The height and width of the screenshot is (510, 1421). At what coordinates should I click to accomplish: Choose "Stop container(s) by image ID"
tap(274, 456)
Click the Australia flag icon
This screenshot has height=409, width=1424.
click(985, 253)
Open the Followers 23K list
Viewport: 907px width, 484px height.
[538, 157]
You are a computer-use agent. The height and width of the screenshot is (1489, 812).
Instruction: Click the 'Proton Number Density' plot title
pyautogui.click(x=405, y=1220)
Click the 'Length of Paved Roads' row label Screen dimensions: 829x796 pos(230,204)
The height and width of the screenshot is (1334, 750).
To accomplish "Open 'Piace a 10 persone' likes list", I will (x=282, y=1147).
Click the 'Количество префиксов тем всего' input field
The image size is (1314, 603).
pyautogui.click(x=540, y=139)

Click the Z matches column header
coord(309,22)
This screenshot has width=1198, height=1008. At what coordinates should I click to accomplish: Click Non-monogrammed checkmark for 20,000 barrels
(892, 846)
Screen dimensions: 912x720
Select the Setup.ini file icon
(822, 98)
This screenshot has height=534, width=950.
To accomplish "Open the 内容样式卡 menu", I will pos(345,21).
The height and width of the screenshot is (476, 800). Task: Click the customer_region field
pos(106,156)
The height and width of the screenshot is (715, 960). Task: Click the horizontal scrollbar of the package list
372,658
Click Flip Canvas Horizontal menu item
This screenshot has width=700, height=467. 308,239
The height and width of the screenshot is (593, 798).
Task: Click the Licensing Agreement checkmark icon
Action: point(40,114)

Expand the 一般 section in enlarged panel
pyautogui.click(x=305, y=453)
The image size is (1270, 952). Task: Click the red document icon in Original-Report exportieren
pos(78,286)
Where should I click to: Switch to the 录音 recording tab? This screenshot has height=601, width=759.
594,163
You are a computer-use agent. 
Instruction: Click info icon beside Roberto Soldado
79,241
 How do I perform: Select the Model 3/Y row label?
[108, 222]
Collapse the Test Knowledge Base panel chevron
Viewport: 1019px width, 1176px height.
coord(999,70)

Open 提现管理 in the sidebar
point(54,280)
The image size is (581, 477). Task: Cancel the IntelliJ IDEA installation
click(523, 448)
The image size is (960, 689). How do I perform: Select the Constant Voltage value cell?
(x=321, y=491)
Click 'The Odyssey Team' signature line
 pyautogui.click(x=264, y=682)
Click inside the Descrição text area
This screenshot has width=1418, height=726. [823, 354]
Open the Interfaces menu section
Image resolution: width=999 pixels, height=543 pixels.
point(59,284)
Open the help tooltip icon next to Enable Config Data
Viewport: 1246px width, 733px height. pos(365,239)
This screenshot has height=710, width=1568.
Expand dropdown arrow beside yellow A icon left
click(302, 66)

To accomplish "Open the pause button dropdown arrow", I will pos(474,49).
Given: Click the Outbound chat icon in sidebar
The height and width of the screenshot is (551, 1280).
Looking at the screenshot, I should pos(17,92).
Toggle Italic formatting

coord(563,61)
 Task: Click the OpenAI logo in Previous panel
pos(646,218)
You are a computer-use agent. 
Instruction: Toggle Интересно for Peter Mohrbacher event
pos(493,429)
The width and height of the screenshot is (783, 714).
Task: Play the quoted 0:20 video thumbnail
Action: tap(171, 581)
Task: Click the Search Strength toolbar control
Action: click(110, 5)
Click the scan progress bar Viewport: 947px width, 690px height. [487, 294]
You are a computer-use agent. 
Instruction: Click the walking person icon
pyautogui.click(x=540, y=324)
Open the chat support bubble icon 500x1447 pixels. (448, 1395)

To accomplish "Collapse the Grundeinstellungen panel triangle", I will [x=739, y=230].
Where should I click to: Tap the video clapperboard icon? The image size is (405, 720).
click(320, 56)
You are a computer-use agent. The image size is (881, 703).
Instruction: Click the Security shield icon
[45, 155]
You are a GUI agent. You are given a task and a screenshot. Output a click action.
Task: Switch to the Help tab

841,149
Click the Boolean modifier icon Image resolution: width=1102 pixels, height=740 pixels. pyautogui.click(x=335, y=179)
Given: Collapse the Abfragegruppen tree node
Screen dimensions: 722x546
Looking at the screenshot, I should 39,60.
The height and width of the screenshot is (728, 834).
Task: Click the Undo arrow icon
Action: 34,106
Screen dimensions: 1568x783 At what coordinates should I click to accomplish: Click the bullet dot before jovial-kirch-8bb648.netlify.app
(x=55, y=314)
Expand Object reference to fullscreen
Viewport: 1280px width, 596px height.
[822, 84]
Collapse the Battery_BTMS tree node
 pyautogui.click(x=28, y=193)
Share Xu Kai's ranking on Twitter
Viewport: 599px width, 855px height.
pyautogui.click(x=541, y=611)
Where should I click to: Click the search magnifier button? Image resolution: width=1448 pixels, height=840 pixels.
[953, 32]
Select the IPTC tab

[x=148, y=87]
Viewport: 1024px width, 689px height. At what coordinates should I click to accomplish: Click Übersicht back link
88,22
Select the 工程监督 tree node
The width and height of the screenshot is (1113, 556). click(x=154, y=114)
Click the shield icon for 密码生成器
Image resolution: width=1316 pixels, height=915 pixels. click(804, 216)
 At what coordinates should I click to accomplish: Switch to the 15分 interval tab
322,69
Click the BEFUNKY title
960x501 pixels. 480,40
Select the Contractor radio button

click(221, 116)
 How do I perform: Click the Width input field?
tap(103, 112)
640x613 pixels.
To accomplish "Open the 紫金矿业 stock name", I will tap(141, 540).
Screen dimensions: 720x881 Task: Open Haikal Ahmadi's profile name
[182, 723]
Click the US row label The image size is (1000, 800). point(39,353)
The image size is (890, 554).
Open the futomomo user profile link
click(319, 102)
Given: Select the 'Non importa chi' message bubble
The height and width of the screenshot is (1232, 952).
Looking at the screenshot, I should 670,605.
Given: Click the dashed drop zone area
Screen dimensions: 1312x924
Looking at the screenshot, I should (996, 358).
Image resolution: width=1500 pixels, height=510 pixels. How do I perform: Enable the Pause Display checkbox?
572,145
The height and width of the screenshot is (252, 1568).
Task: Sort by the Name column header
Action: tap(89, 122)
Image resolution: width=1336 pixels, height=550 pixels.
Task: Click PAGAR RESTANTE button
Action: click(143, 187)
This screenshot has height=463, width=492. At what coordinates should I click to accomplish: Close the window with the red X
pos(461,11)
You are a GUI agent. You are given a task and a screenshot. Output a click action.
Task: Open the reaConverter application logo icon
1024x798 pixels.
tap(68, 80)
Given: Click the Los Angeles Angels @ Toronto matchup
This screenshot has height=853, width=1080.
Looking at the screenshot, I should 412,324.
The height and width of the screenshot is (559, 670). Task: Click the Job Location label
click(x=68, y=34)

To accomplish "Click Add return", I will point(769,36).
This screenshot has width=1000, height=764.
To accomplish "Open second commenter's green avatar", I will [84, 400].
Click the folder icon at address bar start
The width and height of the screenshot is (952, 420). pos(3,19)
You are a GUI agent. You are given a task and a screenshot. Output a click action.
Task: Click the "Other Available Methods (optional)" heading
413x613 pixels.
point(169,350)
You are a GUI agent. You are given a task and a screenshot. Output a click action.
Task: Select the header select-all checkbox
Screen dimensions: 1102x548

━━━━━━━━━━

(What to do): Out of the preceding entries, pull each line that contains the word "chat".

(Task answer):
Given: Click the Outbound chat icon in sidebar
Open the chat support bubble icon 500x1447 pixels. (448, 1395)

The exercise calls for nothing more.